The Sacramento Bee
- Front page of The Sacramento Bee, April 29, 2024
- Type: Daily newspaper
- Format: Broadsheet
- Owner: The McClatchy Company
- Editor: Chris Fusco
- Founded: 1857 (as The Daily Bee)
- Headquarters: 1601 Alhambra Boulevard, Suite 100 Sacramento, California 95816 USA
- Circulation: 30,000 Digital Subscribers 90,244 Daily 142,589 Sunday (as of 2020)
- ISSN: 0890-5738
- OCLC number: 37706143
- Website: sacbee.com

= The Sacramento Bee =

Daily newspaper in Sacramento, California

The Sacramento Bee is a daily newspaper published in Sacramento, California, in the United States. The paper was founded in 1857 is distributed in the upper Sacramento Valley. The Bee is the flagship of the nationwide McClatchy Company. Its "Scoopy Bee" mascot, created by Walt Disney in 1943, has been used by all three Bee newspapers (in Sacramento, Modesto, and Fresno).

== History ==
On February 3, 1857, the first edition of The Daily Bee was published in Sacramento. The paper was the successor to the suspended California American. The Bee's first editorial read that "the object of this newspaper is not only independence, but permanence". It was founded by four printers: L.C. Chandler, L.P. Davis, John Church and W.H. Tobey.

The paper immediately faced competition from the older Sacramento Union. Within a week of its creation, The Bee broke its first big news story by uncovering a state scandal which led to the impeachment of Know-Nothing California State Treasurer Henry Bates. John Rollin Ridge was the paper's first editor, but he soon left The Bee that July. He went on to edit a Democrat-slanted pro-slavery paper in Oroville. Ridge was succeeded at The Bee by James McClatchy.

McClatchy became a co-owner on February 12, 1866, and majority stock owner on June 26, 1872. At that time the firm's name was changed to James McClatchy & Co. His son Charles K. McClatchy soon joined his father as junior partner, and succeeded him upon his death in 1883. C.K. McClatchy founded The Fresno Bee in 1922. His brother Valentine S. McClatchy was a co-owner in both papers, but sold out in 1923. C.K. McClatchy bought the Sacramento Star from Scripps-Howard Newspapers and absorbed it into The Bee in 1925, and also acquired the Modesto News-Herald in 1927, which five years later was renamed to The Modesto Bee. In 1936, C.K. McClatchy died.
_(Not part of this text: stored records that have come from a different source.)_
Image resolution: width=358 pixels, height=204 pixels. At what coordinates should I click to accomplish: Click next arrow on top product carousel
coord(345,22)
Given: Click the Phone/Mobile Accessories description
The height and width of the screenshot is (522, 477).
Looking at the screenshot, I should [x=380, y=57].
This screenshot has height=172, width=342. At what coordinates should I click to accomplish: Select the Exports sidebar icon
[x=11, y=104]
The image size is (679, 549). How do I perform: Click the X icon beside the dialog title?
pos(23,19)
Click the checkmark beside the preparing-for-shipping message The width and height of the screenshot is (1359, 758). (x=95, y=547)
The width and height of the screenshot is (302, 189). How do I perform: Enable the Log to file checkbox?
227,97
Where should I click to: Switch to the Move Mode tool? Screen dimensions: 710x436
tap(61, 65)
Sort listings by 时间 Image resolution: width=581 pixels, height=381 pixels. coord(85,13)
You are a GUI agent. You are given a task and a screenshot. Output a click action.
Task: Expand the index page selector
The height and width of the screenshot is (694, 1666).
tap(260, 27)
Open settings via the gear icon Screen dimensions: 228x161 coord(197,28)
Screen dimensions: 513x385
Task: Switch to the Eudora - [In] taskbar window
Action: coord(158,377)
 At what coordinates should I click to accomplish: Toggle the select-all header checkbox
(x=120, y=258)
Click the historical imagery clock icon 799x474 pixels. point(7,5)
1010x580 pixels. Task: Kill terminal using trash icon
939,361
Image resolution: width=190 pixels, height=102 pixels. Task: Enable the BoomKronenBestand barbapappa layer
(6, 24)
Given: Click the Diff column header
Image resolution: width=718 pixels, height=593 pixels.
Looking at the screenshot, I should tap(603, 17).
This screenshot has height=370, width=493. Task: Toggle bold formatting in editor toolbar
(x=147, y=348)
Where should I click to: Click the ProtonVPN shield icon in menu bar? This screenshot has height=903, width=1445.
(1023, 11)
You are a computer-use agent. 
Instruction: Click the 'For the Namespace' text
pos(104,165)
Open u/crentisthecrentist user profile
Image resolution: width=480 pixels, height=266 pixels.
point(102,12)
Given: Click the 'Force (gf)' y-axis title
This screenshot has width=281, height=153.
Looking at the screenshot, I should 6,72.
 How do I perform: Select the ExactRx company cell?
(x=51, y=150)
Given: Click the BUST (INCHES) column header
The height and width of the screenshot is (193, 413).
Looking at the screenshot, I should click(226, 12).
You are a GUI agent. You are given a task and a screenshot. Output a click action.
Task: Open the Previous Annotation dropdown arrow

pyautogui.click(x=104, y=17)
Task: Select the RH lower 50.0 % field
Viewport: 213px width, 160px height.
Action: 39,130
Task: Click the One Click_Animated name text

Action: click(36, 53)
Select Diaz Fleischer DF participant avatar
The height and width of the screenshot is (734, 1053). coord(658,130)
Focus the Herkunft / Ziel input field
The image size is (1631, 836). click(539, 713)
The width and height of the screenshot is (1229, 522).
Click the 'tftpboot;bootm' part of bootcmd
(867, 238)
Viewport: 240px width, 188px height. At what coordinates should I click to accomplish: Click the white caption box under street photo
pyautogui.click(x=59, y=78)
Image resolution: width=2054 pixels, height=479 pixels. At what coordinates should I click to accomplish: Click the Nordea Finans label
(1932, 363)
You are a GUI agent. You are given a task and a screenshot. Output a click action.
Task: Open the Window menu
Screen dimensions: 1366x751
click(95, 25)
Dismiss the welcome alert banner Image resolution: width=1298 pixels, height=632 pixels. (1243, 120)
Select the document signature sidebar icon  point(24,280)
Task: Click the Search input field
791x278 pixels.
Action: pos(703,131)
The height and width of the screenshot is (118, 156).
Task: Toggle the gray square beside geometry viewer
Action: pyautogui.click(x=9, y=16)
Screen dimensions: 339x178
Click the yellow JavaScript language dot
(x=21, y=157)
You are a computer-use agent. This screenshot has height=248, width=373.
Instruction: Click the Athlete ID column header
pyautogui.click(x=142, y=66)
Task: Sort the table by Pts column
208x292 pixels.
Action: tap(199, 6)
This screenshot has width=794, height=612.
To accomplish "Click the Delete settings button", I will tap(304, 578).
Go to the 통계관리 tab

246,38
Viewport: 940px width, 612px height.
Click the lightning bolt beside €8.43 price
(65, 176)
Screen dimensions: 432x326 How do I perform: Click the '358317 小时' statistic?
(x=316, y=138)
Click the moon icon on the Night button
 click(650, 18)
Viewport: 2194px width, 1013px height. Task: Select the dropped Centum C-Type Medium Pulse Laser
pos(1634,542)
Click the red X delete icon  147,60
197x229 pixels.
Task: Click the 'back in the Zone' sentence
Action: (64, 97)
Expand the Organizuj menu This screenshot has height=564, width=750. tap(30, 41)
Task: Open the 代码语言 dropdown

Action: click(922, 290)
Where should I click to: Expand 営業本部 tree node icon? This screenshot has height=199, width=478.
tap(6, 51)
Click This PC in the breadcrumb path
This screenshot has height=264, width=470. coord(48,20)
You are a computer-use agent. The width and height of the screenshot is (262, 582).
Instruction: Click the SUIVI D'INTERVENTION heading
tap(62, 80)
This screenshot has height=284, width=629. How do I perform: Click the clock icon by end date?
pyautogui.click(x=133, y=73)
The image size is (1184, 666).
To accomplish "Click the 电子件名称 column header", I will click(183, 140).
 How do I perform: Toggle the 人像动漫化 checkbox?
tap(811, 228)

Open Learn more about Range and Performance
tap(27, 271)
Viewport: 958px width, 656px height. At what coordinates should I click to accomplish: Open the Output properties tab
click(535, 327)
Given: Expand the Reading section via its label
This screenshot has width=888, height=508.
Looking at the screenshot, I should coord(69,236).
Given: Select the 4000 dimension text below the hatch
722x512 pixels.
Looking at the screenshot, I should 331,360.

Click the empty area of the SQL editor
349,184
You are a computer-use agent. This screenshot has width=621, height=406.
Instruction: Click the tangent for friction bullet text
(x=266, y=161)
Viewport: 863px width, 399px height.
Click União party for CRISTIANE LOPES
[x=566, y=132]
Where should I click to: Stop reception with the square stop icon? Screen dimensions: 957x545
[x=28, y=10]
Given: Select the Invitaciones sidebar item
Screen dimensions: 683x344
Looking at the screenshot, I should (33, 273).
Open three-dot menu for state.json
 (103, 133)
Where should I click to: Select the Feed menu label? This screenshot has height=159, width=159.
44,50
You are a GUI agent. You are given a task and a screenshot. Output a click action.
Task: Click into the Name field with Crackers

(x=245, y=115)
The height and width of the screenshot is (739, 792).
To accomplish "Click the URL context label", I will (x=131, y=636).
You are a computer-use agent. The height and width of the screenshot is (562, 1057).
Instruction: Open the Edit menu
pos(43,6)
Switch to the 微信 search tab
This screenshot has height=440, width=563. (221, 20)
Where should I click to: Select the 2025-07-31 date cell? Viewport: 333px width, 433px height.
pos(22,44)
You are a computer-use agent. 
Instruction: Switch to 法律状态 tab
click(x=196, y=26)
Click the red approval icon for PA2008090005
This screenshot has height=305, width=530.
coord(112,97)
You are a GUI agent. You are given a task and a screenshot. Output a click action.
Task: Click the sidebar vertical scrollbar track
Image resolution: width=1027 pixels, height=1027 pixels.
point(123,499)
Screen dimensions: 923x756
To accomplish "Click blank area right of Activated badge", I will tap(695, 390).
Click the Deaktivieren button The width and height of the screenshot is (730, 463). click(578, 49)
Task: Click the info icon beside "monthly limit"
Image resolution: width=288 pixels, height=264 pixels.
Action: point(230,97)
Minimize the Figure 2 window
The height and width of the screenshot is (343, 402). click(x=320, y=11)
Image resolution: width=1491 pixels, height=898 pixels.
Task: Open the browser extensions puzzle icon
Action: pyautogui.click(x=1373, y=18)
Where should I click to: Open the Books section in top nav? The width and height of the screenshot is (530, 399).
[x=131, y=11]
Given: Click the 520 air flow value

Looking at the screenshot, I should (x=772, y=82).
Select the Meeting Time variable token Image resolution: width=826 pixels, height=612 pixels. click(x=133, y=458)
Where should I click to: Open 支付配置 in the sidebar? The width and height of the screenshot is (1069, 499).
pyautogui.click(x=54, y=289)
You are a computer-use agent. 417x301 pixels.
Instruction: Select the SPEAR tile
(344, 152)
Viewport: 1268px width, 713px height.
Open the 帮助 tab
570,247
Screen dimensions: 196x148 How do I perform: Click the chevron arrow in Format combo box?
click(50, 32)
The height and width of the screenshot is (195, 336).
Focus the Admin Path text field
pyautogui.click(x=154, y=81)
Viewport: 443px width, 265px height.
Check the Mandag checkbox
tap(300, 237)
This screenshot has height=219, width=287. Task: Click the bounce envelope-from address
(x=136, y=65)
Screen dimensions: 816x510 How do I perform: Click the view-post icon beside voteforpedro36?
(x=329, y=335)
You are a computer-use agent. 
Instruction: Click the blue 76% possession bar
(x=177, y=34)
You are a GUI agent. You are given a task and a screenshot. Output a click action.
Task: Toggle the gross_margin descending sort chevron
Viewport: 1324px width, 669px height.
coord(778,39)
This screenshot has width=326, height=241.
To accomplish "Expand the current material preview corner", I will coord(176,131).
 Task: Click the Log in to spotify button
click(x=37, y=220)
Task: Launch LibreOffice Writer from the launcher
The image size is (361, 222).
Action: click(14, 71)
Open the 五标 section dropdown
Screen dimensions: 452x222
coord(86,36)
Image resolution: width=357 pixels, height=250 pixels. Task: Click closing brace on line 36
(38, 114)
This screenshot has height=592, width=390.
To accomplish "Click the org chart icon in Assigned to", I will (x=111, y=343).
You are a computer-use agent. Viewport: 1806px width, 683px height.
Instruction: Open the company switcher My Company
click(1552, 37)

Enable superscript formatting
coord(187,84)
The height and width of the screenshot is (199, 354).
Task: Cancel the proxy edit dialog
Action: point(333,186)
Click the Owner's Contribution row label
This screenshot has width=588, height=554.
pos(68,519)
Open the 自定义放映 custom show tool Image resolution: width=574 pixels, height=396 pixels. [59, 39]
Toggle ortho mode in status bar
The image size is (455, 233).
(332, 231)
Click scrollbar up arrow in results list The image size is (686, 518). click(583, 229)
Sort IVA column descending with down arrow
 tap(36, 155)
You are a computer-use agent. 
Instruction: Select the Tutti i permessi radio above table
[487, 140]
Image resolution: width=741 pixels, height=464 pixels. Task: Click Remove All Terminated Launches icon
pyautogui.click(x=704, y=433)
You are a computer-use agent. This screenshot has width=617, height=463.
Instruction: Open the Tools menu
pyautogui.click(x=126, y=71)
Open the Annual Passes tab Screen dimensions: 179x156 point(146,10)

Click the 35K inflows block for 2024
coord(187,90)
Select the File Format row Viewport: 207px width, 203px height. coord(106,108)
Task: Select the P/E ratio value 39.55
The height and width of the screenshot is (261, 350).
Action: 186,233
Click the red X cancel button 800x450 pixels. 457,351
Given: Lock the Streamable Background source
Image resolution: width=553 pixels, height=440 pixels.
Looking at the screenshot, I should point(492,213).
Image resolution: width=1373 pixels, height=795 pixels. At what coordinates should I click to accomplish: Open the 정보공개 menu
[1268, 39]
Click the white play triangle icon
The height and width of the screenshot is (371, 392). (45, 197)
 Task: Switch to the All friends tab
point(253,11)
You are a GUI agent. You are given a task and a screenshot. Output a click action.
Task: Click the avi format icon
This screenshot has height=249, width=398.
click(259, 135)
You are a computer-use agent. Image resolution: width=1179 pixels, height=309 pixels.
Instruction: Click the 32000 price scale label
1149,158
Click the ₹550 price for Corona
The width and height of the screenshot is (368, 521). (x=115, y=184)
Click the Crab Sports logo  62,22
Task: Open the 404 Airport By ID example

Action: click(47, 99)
Members of the McClatchy family continued to manage the company as it grew to a chain of 12 papers. In 1988, the McClatchy Company went public to reduce debt, but the family maintained 99% control of the corporation. In March 2006, McClatchy Company purchased Knight Ridder, the second-largest chain of daily newspapers in the United States, for $4.5 billion. The deal left McClatchy with 32 daily papers in 29 markets, with a total circulation of 3.3 million.

In 2020, McClatchy Company filed for Chapter 11 Bankruptcy. The company was then bought for $312 million by Chatham Asset Management, which also owned Postmedia in Canada. Thus McClatchy family stewardship of The Bee ended after 163 years. That fall, the paper announced it will vacate its longtime headquarters and close its printing plant in Midtown Sacramento. Production of The Bee was moved to the San Francisco Chronicle's printing plant in Fremont. The Bee relocated its office to the Cannery, a business park occupying the redeveloped former Libby, McNeill and Libby Cannery.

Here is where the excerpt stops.